What the exercise asks = Run through the data and copy out every line that mentions the word "will".

· · ·

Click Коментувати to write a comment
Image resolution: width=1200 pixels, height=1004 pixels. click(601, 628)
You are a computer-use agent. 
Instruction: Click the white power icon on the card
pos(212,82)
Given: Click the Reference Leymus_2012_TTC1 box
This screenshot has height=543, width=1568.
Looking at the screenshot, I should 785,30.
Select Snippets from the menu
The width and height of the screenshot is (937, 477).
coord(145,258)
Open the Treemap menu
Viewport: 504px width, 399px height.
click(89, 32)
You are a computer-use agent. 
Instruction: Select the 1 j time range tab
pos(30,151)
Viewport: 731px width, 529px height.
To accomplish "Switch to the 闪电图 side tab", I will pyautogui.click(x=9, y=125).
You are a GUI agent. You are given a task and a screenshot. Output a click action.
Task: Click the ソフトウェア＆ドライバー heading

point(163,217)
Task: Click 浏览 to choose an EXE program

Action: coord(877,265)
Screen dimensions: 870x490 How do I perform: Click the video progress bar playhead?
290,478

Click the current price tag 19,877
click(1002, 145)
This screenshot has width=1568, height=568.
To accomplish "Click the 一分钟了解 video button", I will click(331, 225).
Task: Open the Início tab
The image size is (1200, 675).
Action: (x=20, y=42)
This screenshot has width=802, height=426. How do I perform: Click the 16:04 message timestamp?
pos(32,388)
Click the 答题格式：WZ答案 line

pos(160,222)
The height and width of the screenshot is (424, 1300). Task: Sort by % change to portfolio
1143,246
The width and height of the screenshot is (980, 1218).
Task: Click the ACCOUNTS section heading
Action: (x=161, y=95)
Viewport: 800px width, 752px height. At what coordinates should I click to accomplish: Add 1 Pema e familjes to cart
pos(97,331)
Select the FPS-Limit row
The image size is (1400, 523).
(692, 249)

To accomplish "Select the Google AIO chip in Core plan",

· · ·

Answer to this problem =
To accomplish "Switch to the 闪电图 side tab", I will pyautogui.click(x=9, y=125).
To accomplish "Click the 一分钟了解 video button", I will click(331, 225).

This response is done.